There are several advantages in our proposed method. Firstly, it does not require a mathematically built environment model to be computed when making decisions. Secondly, it learns the policy off-line, and the learned policy is a simple mapping from the state to the action. Therefore, little computation is needed for the on-line decision making. Thirdly, the policy is learned in the continuous space, and has good generalization ability. However, there are still some weaknesses in our proposed method. Firstly, samples are needed for the learning, which could also be costly. Secondly, there are a lot of simplifications in the researched problem, so inconsistency may occur if the method is applied directly into some more practical real problems.

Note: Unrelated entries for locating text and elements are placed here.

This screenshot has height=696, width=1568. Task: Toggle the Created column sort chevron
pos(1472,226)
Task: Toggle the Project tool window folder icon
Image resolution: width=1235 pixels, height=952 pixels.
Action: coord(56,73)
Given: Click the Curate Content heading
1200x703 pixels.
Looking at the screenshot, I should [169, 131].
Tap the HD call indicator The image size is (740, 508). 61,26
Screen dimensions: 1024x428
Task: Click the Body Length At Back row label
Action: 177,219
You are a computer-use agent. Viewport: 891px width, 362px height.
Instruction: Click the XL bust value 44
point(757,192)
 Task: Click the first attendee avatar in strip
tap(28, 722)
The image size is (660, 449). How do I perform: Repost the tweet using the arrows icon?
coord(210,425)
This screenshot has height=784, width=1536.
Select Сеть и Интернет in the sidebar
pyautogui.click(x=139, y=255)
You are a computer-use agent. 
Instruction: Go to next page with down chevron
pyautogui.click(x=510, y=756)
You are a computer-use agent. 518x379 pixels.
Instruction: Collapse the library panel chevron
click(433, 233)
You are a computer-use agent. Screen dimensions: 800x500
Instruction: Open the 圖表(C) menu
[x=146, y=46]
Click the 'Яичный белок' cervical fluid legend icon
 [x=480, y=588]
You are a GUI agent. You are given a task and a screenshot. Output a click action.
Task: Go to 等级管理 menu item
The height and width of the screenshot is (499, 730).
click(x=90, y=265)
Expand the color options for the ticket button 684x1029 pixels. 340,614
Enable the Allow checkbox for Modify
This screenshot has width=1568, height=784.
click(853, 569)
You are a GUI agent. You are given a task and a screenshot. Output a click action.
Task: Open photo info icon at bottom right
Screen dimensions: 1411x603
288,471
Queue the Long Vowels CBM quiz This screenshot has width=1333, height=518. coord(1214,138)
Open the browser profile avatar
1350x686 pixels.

Therefore, some future works can be explored. Firstly, a more practical problem setting could be studied. For example, equip the enemy UAV with more practical properties like changeable desired attitude and the attacking ability, or extend the two dimensional problem into three dimensions, or add noise like wind disturbance to the environment. Secondly, more efficient reinforcement learning methods and even some other techniques could be applied, so as to shorten the learning process. Thirdly, ways to combine the learning method with human experience could be explored, so as to make use of human experience to facilitate the learning and to discover latent knowledge by agent learning. Fourthly, methods which consider the collision with both obstacles and other UAVs would be more useful in improving the autonomy of the UAVs, and therefore could be studied in the future. Lastly, extending the problem to scenarios with more UAVs can be a very worth research area.